Risposta della Soprintendenza ai Beni Archeologici della Toscana alla interrogazione del Consigliere Leopoldo Provenzali.

Settore Musei Biblioteche Istituzioni Culturali
Via Farini 8
50121 FIRENZE

A titolo d'informazione sulla questione di cui all'oggetto si trasmette l'ultima relazione inviata al Superiore Ministero sullo stato dei fatti sino ad oggi.

Un'ulteriore ricerca sul relitto è stata tentata nella settimana fra il 24 e il 28 gennaio 2005, con l'utilizzo di ROV Pluto messo a disposizione dal Nucleo Carabinieri Subacquei di Genova. Purtroppo il maltempo ha impedito le operazioni, che saranno ripetute non appena le condizioni meteo lo permettano. Erano presenti rappresentanti della Direzione Generale Beni Archeologici e di quest'Ufficio, nonché personale del Nucleo TPC dei Carabinieri di Firenze.

Il contatto con l'Istituto Idrografico della Marina Militare è già avviato da tempo e la mappatura dei relitti è quella reperibile sulle carte nautiche, che questa Soprintendenza possiede e consulta.

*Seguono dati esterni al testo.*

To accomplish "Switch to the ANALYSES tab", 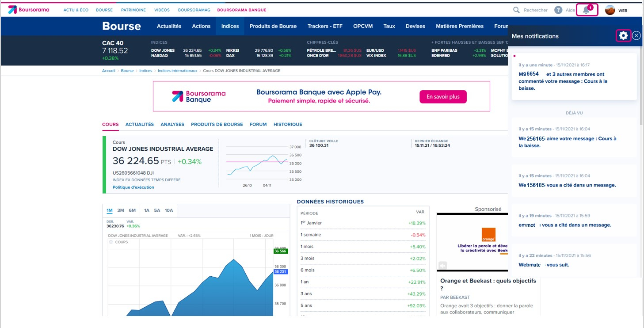I will click(x=172, y=125).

In ogni caso le carte segnalano la presenza di un relitto, ma mai la sua natura, epoca e origine, quando essa sia ignota o perduta.

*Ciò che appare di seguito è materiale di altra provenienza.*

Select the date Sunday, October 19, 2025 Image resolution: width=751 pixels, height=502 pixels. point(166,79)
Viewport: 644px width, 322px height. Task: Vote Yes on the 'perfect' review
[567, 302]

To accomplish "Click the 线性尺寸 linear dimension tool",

Le competenze di questo Ufficio inoltre si concentrano prevalentemente su relitti di carattere archeologico e a profondità raggiungibili dall'uomo ai fini dello scavo stratigrafico e della tutela dal rischio di furto e danneggiamento.

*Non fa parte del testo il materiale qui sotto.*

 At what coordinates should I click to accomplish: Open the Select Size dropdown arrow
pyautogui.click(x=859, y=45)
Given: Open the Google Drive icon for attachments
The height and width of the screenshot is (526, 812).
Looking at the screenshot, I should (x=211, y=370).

Di questi relitti possediamo una carta aggiornata e informatizzata, mentre per i relitti moderni, in genere molto profondi - e tale è il caso del Polluce- le informazioni sono paradossalmente di più difficile reperibilità.

Per conoscere la presenza del Polluce, non conoscendosi `le carte dei pescatori', occorreva almeno un rilevamento sonar o mediante side scan sonar.

Le grandi profondità sono state finora esplorate in minima parte con l'ausilio della Marina Militare o di organizzazioni private (Comex di Marsiglia), ma alcune campagne di monitoraggio non possono certo avere coperto tutte le acque della Toscana, sebbene il Nucleo Operativo Subacqueo di questo Ufficio sia fra quelli più attivi in questo genere di ricerche con tecnologie avanzate.

Il conteggio dei materiali nella relazione in allegato riveste carattere ufficiale poiché ogni oggetto è stato catalogato durante un anno di lavoro.

Alcuni preziosi e monete sono già stati esposti a Roma, Palazzo Altemps, durante le mostre collegate al progetto ARCHEOMAR.

Il progetto di scavo e recupero è molto complesso e comporta oneri notevoli: non si può rischiare di procedere a operazioni affrettate che potrebbero arrecare al relitto gli stessi danni che sono stati inflitti dai ricercatori clandestini.